# Work instruction
Print the records again, matching each line exactly.

*** Opening of Material provided ***

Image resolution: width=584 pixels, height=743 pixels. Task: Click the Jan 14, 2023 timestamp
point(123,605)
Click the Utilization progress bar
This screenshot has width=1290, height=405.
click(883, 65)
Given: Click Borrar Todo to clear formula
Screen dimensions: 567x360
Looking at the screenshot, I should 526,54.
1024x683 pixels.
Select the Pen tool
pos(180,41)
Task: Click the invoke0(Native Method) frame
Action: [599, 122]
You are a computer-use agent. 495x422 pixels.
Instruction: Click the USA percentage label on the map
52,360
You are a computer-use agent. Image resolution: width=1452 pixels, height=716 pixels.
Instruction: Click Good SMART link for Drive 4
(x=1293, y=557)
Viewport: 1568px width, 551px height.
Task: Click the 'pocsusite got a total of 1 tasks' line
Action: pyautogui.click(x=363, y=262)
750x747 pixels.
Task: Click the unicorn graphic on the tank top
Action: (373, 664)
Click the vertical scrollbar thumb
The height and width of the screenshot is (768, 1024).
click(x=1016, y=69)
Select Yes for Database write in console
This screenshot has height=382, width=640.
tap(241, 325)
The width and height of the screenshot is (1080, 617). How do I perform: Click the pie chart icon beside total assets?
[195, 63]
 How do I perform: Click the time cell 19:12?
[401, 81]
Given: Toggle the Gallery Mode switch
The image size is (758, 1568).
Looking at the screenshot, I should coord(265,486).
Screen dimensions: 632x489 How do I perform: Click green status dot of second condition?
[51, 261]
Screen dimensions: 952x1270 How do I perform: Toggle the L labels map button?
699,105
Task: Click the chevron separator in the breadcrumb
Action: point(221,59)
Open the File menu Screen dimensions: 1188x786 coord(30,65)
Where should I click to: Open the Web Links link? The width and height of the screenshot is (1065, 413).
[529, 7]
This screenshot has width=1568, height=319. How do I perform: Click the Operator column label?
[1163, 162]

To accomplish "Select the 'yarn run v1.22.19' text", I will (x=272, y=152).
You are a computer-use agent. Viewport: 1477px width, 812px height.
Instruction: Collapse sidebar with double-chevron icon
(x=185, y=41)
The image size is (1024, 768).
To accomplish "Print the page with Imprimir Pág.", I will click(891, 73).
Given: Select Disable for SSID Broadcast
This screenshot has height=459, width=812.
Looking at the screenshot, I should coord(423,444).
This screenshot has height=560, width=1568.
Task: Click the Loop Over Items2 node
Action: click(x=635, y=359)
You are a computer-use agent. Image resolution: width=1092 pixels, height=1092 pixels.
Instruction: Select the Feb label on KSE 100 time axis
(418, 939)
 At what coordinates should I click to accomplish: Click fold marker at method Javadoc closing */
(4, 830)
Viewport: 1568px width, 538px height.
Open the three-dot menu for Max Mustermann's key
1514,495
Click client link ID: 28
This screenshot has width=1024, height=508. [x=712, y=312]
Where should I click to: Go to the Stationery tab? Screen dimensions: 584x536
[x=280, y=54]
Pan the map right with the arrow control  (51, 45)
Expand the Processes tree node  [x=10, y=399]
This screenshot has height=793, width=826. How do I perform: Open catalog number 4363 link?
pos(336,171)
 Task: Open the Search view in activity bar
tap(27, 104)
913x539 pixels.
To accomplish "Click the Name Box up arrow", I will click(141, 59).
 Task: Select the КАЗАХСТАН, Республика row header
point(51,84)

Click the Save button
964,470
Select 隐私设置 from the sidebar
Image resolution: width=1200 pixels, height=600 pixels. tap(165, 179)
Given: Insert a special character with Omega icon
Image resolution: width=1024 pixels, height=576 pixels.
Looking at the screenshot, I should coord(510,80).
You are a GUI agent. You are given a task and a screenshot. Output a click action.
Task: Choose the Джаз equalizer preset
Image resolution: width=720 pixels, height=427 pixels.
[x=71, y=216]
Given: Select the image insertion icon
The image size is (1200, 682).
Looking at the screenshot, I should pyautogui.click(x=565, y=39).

*** Close of Material provided ***

# Solution below
Image resolution: width=584 pixels, height=743 pixels. Task: Click the Jan 14, 2023 timestamp
point(123,605)
Click the Utilization progress bar
This screenshot has width=1290, height=405.
click(883, 65)
Given: Click Borrar Todo to clear formula
Screen dimensions: 567x360
Looking at the screenshot, I should 526,54.
1024x683 pixels.
Select the Pen tool
pos(180,41)
Task: Click the invoke0(Native Method) frame
Action: [599, 122]
You are a computer-use agent. 495x422 pixels.
Instruction: Click the USA percentage label on the map
52,360
You are a computer-use agent. Image resolution: width=1452 pixels, height=716 pixels.
Instruction: Click Good SMART link for Drive 4
(x=1293, y=557)
Viewport: 1568px width, 551px height.
Task: Click the 'pocsusite got a total of 1 tasks' line
Action: pyautogui.click(x=363, y=262)
750x747 pixels.
Task: Click the unicorn graphic on the tank top
Action: (373, 664)
Click the vertical scrollbar thumb
The height and width of the screenshot is (768, 1024).
click(x=1016, y=69)
Select Yes for Database write in console
This screenshot has height=382, width=640.
tap(241, 325)
The width and height of the screenshot is (1080, 617). How do I perform: Click the pie chart icon beside total assets?
[195, 63]
 How do I perform: Click the time cell 19:12?
[401, 81]
Given: Toggle the Gallery Mode switch
The image size is (758, 1568).
Looking at the screenshot, I should coord(265,486).
Screen dimensions: 632x489 How do I perform: Click green status dot of second condition?
[51, 261]
Screen dimensions: 952x1270 How do I perform: Toggle the L labels map button?
699,105
Task: Click the chevron separator in the breadcrumb
Action: point(221,59)
Open the File menu Screen dimensions: 1188x786 coord(30,65)
Where should I click to: Open the Web Links link? The width and height of the screenshot is (1065, 413).
[529, 7]
This screenshot has width=1568, height=319. How do I perform: Click the Operator column label?
[1163, 162]

To accomplish "Select the 'yarn run v1.22.19' text", I will (x=272, y=152).
You are a computer-use agent. Viewport: 1477px width, 812px height.
Instruction: Collapse sidebar with double-chevron icon
(x=185, y=41)
The image size is (1024, 768).
To accomplish "Print the page with Imprimir Pág.", I will click(891, 73).
Given: Select Disable for SSID Broadcast
This screenshot has height=459, width=812.
Looking at the screenshot, I should coord(423,444).
This screenshot has height=560, width=1568.
Task: Click the Loop Over Items2 node
Action: click(x=635, y=359)
You are a computer-use agent. Image resolution: width=1092 pixels, height=1092 pixels.
Instruction: Select the Feb label on KSE 100 time axis
(418, 939)
 At what coordinates should I click to accomplish: Click fold marker at method Javadoc closing */
(4, 830)
Viewport: 1568px width, 538px height.
Open the three-dot menu for Max Mustermann's key
1514,495
Click client link ID: 28
This screenshot has width=1024, height=508. [x=712, y=312]
Where should I click to: Go to the Stationery tab? Screen dimensions: 584x536
[x=280, y=54]
Pan the map right with the arrow control  (51, 45)
Expand the Processes tree node  [x=10, y=399]
This screenshot has height=793, width=826. How do I perform: Open catalog number 4363 link?
pos(336,171)
 Task: Open the Search view in activity bar
tap(27, 104)
913x539 pixels.
To accomplish "Click the Name Box up arrow", I will click(141, 59).
 Task: Select the КАЗАХСТАН, Республика row header
point(51,84)

Click the Save button
964,470
Select 隐私设置 from the sidebar
Image resolution: width=1200 pixels, height=600 pixels. tap(165, 179)
Given: Insert a special character with Omega icon
Image resolution: width=1024 pixels, height=576 pixels.
Looking at the screenshot, I should coord(510,80).
You are a GUI agent. You are given a task and a screenshot. Output a click action.
Task: Choose the Джаз equalizer preset
Image resolution: width=720 pixels, height=427 pixels.
[x=71, y=216]
Given: Select the image insertion icon
The image size is (1200, 682).
Looking at the screenshot, I should pyautogui.click(x=565, y=39).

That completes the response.